For onboarding new devs, it seems great if used in a large team. I mean, everything is practically in a single place so it's quite easy to deal with issue tracking, the code base, and pipelines. It also seems useful to use if you're a solo developer since you don't really need to use a bunch of tools.

The plugins are great (but minimal). Clearly, AWS will add more in the future but for now it is lacking. There is also no public repos as far as I can tell and and no LFS either. It isn't really a dealbreaker, but it's something to consider.

The best thing about this tool is the blueprints to get started quickly and the workflows. It is intuitive and all of them are parameterized so creating the devfile and switching between environments is easy.

That being said, when the architect showed me this demo, my immediate thought was that this was an attack towards GitLab and GitHub. I think for AWS, it will be hard to convince users to switch over to CodeCatalyst. However, it can be a total gamechanger if AWS provides CodeWhisperer to run within pipelines. The architect I was speaking to said that this was on the roadmap, so it will be interesting to see the landscape of software project management shift.

Developer Ergonomics

Most of my career (up to this point) has been involved in either working in monolithic codebases or microservices. I've done some work in serverless architecturally, but not a whole lot aside from serverless "side-car" operations such as snapping lambda functions to process events, call other services, batching, etc.

I've experimented with serverless frameworks and IaC before, but not so much with the "AWS-way" of doing things using CDK and SAM CLI. So I decided to attend a workshop where I created a serverless API and developed/debugged it locally using the CLI tools.

I loved working with the tools so much. It's quite easy to use and in my current job, I can actually see myself incorporating it as a part of my development flow. Most of my work nowadays is building data pipelines that usually have a lambda function operating behind the scenes.

Startup Loft

As an indie dev, I spent a lot of time networking in the startup loft. It was eye-opening hearing the perspectives and lessons learned by founders, VCs, and CXOs. It was particularly enjoyable since these sessions offered more room for Q&A and a more interactive experience.

I attended talks centered around reducing cloud startup costs, preventing neglectful security practices as you grow through stages, stories from women founders, and tips on fundraising from VCs.

Open Source

In general, AWS has always been seen behind when it comes to open source when you compare the work they have done versus Microsoft and Google. But, it really seems that AWS has strengthened the initiative. Specifically, the effort placed on Amplify and Amplify Studio.

I think as an indie-dev or a small team, this works great. I like that the libraries and components are open source and that the hosting/infrastructure side is totally seperate. This is great, because it makes it more extensible and you can bring your own infrastructure components and existing resources.
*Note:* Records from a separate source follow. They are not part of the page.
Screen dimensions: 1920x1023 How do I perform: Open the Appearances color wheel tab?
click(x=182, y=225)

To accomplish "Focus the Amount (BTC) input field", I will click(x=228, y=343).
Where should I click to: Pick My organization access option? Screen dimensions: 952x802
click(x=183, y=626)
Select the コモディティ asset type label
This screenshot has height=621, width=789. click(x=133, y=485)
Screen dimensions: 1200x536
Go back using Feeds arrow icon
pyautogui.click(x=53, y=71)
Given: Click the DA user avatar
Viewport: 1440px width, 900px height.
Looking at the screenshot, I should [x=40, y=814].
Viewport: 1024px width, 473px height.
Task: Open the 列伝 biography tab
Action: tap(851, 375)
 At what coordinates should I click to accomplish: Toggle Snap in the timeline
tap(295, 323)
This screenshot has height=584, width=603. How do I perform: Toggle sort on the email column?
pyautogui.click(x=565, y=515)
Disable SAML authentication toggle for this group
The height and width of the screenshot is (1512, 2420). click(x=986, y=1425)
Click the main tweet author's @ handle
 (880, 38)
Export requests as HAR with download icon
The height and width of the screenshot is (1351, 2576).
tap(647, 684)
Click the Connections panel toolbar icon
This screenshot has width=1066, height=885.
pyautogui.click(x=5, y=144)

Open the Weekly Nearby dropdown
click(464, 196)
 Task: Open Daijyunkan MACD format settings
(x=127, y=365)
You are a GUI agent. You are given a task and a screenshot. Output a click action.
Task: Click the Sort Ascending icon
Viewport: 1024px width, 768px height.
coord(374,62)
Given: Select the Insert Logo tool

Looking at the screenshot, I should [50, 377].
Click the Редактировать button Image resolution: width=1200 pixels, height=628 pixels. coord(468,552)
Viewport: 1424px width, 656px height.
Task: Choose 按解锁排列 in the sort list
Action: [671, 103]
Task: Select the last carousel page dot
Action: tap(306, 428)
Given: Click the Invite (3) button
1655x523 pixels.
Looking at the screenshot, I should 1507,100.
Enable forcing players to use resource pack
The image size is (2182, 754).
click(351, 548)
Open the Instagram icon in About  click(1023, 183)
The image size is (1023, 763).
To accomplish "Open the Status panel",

I also visited the Open Source Zone and saw various demos. The one that stood out the most was AWS Copilot, which is a CLI tool for launching containers on Fargate and ECS. It has a similar to feel to SAM CLI which I liked (so the usage is easily inferred without much context switching between them).

You can build via a manifest file for certain configurations. But, instead of using individual services, the necessary infrastructure can be generated based on the common architecture pattern needed for the task (whether it be a scheduled job, worker, backend service, etc). This reduces developer fatigue and gives you the best practices by default. It's built with Go.